Writing The Midnight Files has had some interesting effects on the way I view stories.
For those of you who aren’t familiar
with it, the basic premise of The Midnight Files is that story genres
invade the real world, changing how it functions to match story
conventions. To set the world right, the
Agency sends in agents who kill or unravel the story, often by using its own
conventions against it. Or, to put it
another way: The Midnight Files is basically TVtropes.com mashed with Supernatural
with guest stars from every popular novel/movie/videogame.
One of the things the Agency does to help its agents defeat story genres is by categorizing them into not only genre but strain, type, subtype, and variant. (Genres are described as “infecting” the real world, so I use some infection vocabulary.)
For example, in Agency parlance:
The Haunting of Hill House: Horror genre, House strain (Decadent variant), Malevolent type
Five Nights at Freddy’s: Horror genre, Rules strain, Survive-One-Night type (Multiple Nights variant), Animatronic subtype
Sherlock Holmes: Mystery genre, Private Detective strain (Impersonal variant), Deductive type
Labyrinth: Fantasy genre, Coming-of-Age strain, Fairytale type, Challenge subtype
I try to create these categories based on what is most impactful to the nature of how the story plays out, based on patterns I see when related to other stories.

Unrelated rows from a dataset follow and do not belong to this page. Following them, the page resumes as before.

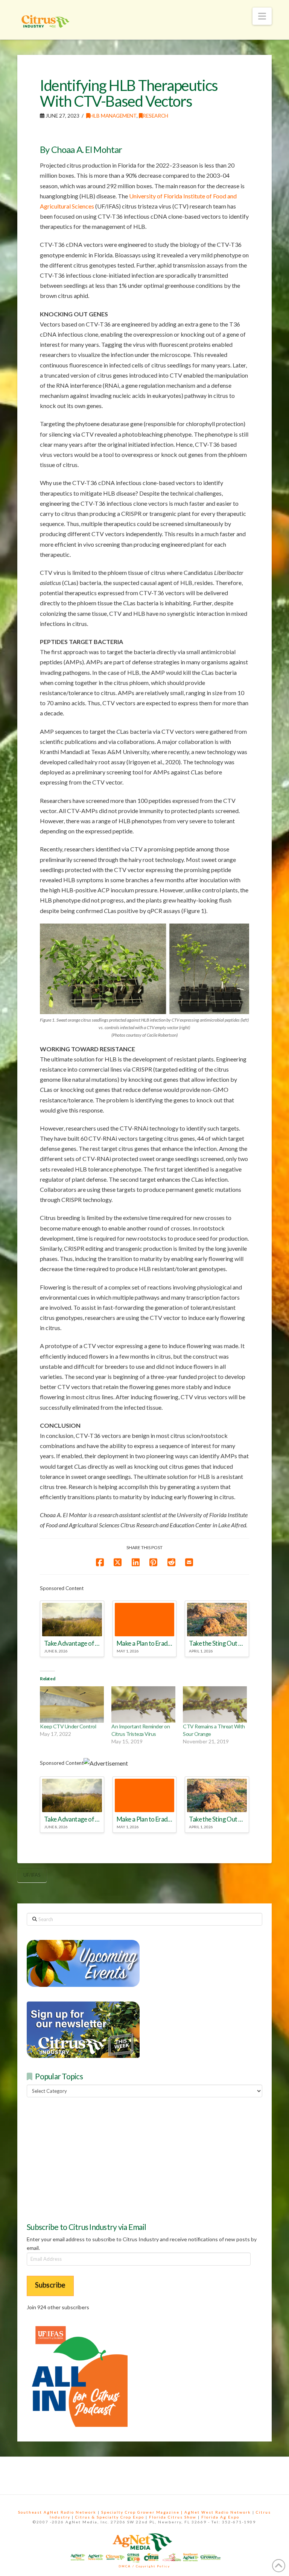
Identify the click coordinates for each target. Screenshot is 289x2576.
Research (155, 115)
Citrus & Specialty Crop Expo (109, 2517)
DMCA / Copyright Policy (144, 2566)
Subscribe (50, 2284)
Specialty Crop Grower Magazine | (142, 2512)
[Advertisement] (83, 2159)
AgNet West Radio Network (217, 2512)
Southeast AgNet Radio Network (57, 2512)
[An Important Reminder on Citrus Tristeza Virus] (143, 1704)
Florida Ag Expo (220, 2517)
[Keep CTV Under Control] (72, 1704)
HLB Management (113, 115)
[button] (262, 16)
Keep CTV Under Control (68, 1726)
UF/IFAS (32, 1875)
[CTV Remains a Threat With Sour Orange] (215, 1704)
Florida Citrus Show (172, 2517)
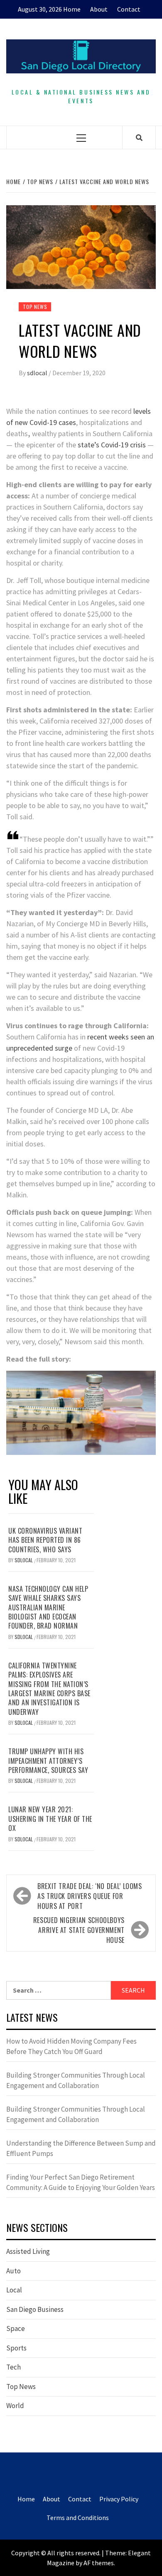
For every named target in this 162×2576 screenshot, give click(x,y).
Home (72, 9)
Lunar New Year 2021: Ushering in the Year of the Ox (50, 1818)
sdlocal (38, 373)
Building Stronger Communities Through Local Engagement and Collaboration (75, 2080)
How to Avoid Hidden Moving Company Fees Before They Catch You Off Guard (71, 2046)
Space (15, 2328)
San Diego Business (35, 2309)
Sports (16, 2348)
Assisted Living (28, 2251)
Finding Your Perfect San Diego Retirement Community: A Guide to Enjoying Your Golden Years (80, 2182)
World (15, 2405)
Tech (13, 2367)
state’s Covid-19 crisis (112, 444)
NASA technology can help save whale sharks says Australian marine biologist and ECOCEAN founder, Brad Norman (48, 1607)
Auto (13, 2270)
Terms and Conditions (78, 2517)
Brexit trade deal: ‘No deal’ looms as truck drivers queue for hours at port (89, 1896)
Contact (128, 9)
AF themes (98, 2563)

For example, in horror, location often defines a story’s tropes more than the villain: a horror ghost story that takes place in a house will more similar to a cursed mirror story that takes place in a house than it will be to a ghost story that takes place somewhere other than a house.
Part of the effect of breaking down story tropes in this manner is that sometimes I realize that stories I thought of as fairly different are actually fairly similar. At the moment, I’m writing a Gothic Horror in the style of Strange Case of Dr Jekyll and Mr Hyde, and I noticed two things:
1. Gothic Horror and Gothic Romance that take place in an Ancestral Estate are more similar to each other than they are to other types of Gothic in either genre.
2. Jekyll and Hyde is basically the same story as The Picture of Dorian Grey, except for the differences caused by the characters of the protagonists.
I address the first point somewhat in the story, so I’ll tackle the second here, because I think it’s, well, interesting.
First of all, I would categorize both stories as: Horror genre, Gothic strain, Duality type.
Jekyll and Hyde: a man with secretly decadent habits makes a drug to cure his boredom. This drug makes him transform into an evil version of himself. The evil version is happier than the kind version and intrigues the kind version. In fact, the kind version realizes he’d be happier if he stayed as the evil version permanently. However, when he realizes the evil version is actually going to become permanent, the kind version repents and kills himself rather than let the evil permanently take hold.
Dorian Grey: a man,
previously innocent, discovers the pleasure of decadent habits and indulges his
evil side more and more. A portrait of
him transfers the effects of his evil onto itself, allowing him to dodge the effects
of his evil. At once point, he realizes
that he has become evil, but decides he likes it too much to give it up and
decides to keep it permanently. When he
sees the evidence of his evil in the portrait, he tries to get rid of the
evidence by stabbing it, which ends up killing him instead.
If I were to create a template for a generic version of these stories, it would look like this:
In a Gothic Horror style:
The detailed categories of each would end up looking like this:
Jekyll and Hyde: Horror
genre, Gothic strain, Duality type (moral variant), transformation subtype
Dorian Grey: Horror genre,
Gothic strain, Duality type (immoral variant), magical object subtype
Overall, Jekyll and Hyde would be not much changed if it utilized a magical portrait instead of a scientific potion, and Dorian Grey would not be much changed if Dorian physically transformed. More important is the fact that Dorian, was at heart, a really horrible person through and through, and Jekyll had some redeeming qualities. Despite this, for years I have thought of the two stories as quite different, not because of the nature of the protagonists, but because of the sort of magic/science used to effect the plot. Which is, I suppose, a lesson more on the importance of window dressing than on anything else . . .
In any case, if looking at and
breaking down stories like this helps you at all, I recommend giving it a
try! It isn’t perfect by any means, but
it can be both useful and fun if your brain works that way.